─── Raw data ───

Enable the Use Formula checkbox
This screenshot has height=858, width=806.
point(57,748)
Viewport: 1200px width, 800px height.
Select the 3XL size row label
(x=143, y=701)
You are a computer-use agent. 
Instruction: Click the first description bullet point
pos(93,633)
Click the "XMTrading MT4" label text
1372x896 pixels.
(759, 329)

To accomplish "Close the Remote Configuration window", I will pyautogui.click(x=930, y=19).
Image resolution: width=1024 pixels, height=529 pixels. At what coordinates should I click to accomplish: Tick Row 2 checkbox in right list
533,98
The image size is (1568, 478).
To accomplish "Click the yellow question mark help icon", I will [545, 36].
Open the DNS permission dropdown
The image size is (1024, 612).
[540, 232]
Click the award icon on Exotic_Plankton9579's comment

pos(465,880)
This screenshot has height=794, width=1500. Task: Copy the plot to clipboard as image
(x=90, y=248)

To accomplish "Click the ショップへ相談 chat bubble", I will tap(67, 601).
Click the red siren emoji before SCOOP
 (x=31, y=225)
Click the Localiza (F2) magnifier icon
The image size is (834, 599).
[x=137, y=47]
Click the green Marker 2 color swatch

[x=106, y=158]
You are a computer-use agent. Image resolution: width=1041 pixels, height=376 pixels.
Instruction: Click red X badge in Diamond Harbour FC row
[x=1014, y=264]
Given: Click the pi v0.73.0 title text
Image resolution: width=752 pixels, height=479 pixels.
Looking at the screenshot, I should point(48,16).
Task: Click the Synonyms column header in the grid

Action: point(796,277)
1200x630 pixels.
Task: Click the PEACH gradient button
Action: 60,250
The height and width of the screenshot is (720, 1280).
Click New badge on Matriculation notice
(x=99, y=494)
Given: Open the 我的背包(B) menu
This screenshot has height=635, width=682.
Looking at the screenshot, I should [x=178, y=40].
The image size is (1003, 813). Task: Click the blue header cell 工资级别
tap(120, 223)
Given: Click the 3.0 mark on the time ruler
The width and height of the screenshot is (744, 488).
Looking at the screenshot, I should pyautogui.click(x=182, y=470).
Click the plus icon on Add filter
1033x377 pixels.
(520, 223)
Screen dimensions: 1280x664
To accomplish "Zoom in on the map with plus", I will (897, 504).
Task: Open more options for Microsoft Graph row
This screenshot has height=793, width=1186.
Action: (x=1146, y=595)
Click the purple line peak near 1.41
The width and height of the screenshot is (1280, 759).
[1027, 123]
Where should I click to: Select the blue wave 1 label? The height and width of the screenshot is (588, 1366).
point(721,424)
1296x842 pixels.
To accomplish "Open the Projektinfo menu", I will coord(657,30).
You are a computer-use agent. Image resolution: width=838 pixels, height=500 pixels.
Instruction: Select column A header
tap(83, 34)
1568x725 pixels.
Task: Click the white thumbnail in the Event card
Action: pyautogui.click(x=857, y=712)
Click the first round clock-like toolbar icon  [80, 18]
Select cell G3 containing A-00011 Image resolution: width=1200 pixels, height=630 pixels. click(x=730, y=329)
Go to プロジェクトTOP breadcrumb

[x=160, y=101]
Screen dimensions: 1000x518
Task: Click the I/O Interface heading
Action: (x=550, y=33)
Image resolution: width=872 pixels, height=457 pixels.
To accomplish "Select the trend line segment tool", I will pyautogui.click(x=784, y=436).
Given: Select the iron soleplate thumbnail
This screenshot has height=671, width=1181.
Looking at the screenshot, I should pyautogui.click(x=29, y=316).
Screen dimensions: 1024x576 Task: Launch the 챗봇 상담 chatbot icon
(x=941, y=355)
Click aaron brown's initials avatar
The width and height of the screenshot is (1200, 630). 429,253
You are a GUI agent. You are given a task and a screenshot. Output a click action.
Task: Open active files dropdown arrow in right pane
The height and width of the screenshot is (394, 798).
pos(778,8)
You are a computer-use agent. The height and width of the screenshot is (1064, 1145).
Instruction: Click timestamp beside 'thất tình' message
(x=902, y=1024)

───

_Goal of the exercise_.
The answer is the data above, retyped exactly in full.

_Expected answer_.
Enable the Use Formula checkbox
This screenshot has height=858, width=806.
point(57,748)
Viewport: 1200px width, 800px height.
Select the 3XL size row label
(x=143, y=701)
You are a computer-use agent. 
Instruction: Click the first description bullet point
pos(93,633)
Click the "XMTrading MT4" label text
1372x896 pixels.
(759, 329)

To accomplish "Close the Remote Configuration window", I will pyautogui.click(x=930, y=19).
Image resolution: width=1024 pixels, height=529 pixels. At what coordinates should I click to accomplish: Tick Row 2 checkbox in right list
533,98
The image size is (1568, 478).
To accomplish "Click the yellow question mark help icon", I will [545, 36].
Open the DNS permission dropdown
The image size is (1024, 612).
[540, 232]
Click the award icon on Exotic_Plankton9579's comment

pos(465,880)
This screenshot has height=794, width=1500. Task: Copy the plot to clipboard as image
(x=90, y=248)

To accomplish "Click the ショップへ相談 chat bubble", I will tap(67, 601).
Click the red siren emoji before SCOOP
 (x=31, y=225)
Click the Localiza (F2) magnifier icon
The image size is (834, 599).
[x=137, y=47]
Click the green Marker 2 color swatch

[x=106, y=158]
You are a computer-use agent. Image resolution: width=1041 pixels, height=376 pixels.
Instruction: Click red X badge in Diamond Harbour FC row
[x=1014, y=264]
Given: Click the pi v0.73.0 title text
Image resolution: width=752 pixels, height=479 pixels.
Looking at the screenshot, I should point(48,16).
Task: Click the Synonyms column header in the grid

Action: point(796,277)
1200x630 pixels.
Task: Click the PEACH gradient button
Action: 60,250
The height and width of the screenshot is (720, 1280).
Click New badge on Matriculation notice
(x=99, y=494)
Given: Open the 我的背包(B) menu
This screenshot has height=635, width=682.
Looking at the screenshot, I should [x=178, y=40].
The image size is (1003, 813). Task: Click the blue header cell 工资级别
tap(120, 223)
Given: Click the 3.0 mark on the time ruler
The width and height of the screenshot is (744, 488).
Looking at the screenshot, I should pyautogui.click(x=182, y=470).
Click the plus icon on Add filter
1033x377 pixels.
(520, 223)
Screen dimensions: 1280x664
To accomplish "Zoom in on the map with plus", I will (897, 504).
Task: Open more options for Microsoft Graph row
This screenshot has height=793, width=1186.
Action: (x=1146, y=595)
Click the purple line peak near 1.41
The width and height of the screenshot is (1280, 759).
[1027, 123]
Where should I click to: Select the blue wave 1 label? The height and width of the screenshot is (588, 1366).
point(721,424)
1296x842 pixels.
To accomplish "Open the Projektinfo menu", I will coord(657,30).
You are a computer-use agent. Image resolution: width=838 pixels, height=500 pixels.
Instruction: Select column A header
tap(83, 34)
1568x725 pixels.
Task: Click the white thumbnail in the Event card
Action: pyautogui.click(x=857, y=712)
Click the first round clock-like toolbar icon  [80, 18]
Select cell G3 containing A-00011 Image resolution: width=1200 pixels, height=630 pixels. click(x=730, y=329)
Go to プロジェクトTOP breadcrumb

[x=160, y=101]
Screen dimensions: 1000x518
Task: Click the I/O Interface heading
Action: (x=550, y=33)
Image resolution: width=872 pixels, height=457 pixels.
To accomplish "Select the trend line segment tool", I will pyautogui.click(x=784, y=436).
Given: Select the iron soleplate thumbnail
This screenshot has height=671, width=1181.
Looking at the screenshot, I should pyautogui.click(x=29, y=316).
Screen dimensions: 1024x576 Task: Launch the 챗봇 상담 chatbot icon
(x=941, y=355)
Click aaron brown's initials avatar
The width and height of the screenshot is (1200, 630). 429,253
You are a GUI agent. You are given a task and a screenshot. Output a click action.
Task: Open active files dropdown arrow in right pane
The height and width of the screenshot is (394, 798).
pos(778,8)
You are a computer-use agent. The height and width of the screenshot is (1064, 1145).
Instruction: Click timestamp beside 'thất tình' message
(x=902, y=1024)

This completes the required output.